### WHAT TO PRODUCE
Give the number of lines below that contain the word "icon", and nothing else.

### DATA
======

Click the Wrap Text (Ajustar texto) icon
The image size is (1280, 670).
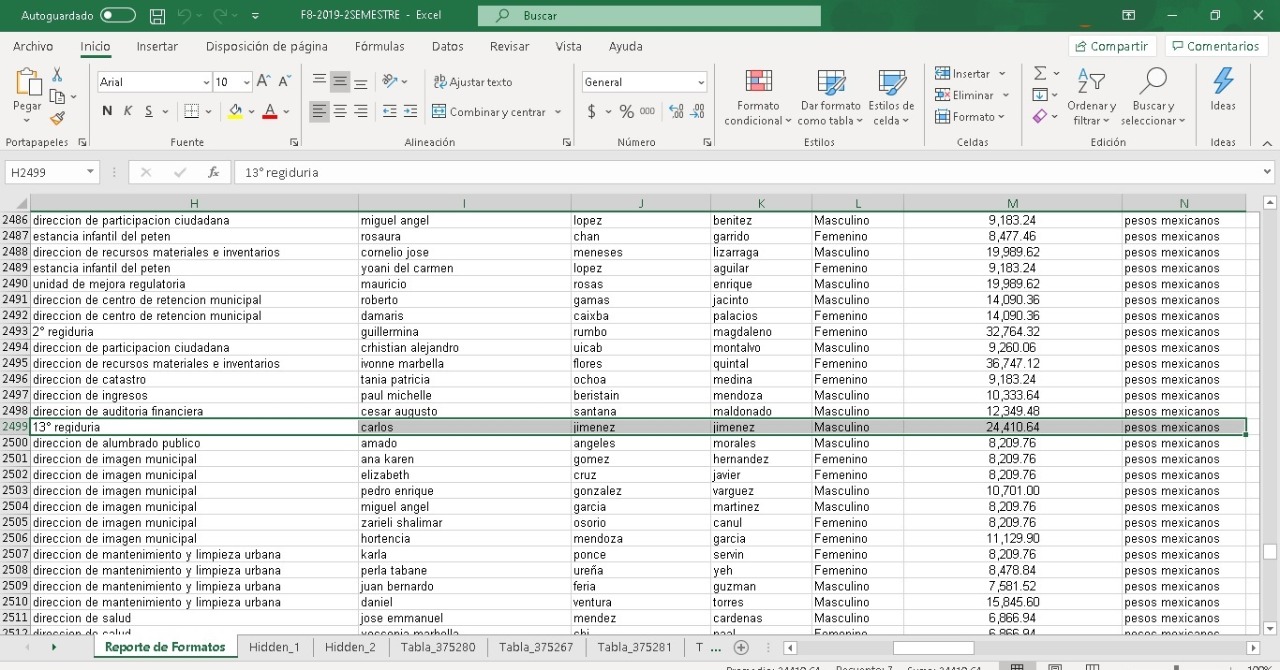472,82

======

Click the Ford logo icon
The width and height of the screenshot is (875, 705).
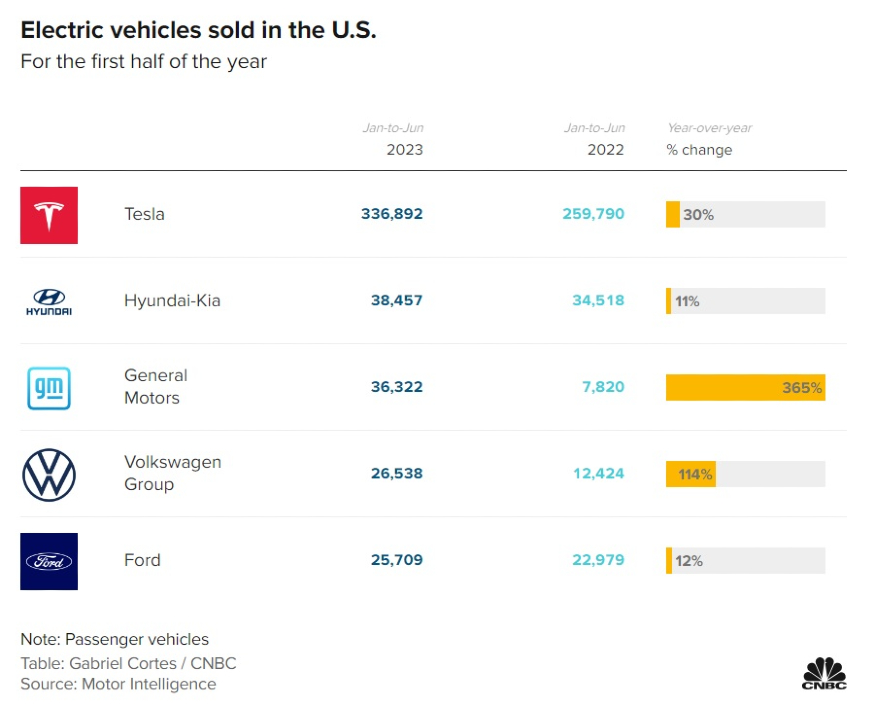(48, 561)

======

### RESPONSE FOR THIS EXERCISE
2